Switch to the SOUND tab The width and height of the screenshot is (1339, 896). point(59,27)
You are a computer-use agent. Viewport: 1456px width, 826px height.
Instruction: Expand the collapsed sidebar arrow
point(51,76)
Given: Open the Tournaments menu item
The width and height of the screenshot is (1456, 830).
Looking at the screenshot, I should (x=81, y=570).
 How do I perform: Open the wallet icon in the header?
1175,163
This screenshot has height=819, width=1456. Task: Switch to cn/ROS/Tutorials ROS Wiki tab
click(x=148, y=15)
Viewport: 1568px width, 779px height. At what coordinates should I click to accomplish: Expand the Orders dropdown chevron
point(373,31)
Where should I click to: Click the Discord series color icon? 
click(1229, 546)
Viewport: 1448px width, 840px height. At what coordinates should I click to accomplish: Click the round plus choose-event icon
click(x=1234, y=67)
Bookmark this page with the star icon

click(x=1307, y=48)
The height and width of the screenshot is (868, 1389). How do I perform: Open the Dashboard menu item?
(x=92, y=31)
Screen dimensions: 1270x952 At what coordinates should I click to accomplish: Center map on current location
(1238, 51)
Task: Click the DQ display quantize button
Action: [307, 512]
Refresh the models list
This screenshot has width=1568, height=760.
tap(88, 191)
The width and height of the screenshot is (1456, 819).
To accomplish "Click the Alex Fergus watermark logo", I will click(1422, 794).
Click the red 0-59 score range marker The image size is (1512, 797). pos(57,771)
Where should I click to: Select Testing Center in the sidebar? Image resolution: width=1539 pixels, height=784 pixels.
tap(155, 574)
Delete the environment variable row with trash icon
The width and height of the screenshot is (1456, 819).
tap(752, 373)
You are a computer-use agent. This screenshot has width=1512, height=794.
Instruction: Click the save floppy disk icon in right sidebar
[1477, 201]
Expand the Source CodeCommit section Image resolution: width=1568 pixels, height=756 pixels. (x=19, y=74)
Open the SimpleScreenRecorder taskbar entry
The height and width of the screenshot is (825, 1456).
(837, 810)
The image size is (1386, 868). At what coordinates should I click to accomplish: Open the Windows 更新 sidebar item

= = = = =

• [WORK ORDER]: Print exactly, and only, the lines beginning at the top of the listing and ending at the line with "Given: Open the Tournaments menu item".

• [ANSWER BELOW]:
Switch to the SOUND tab The width and height of the screenshot is (1339, 896). point(59,27)
You are a computer-use agent. Viewport: 1456px width, 826px height.
Instruction: Expand the collapsed sidebar arrow
point(51,76)
Given: Open the Tournaments menu item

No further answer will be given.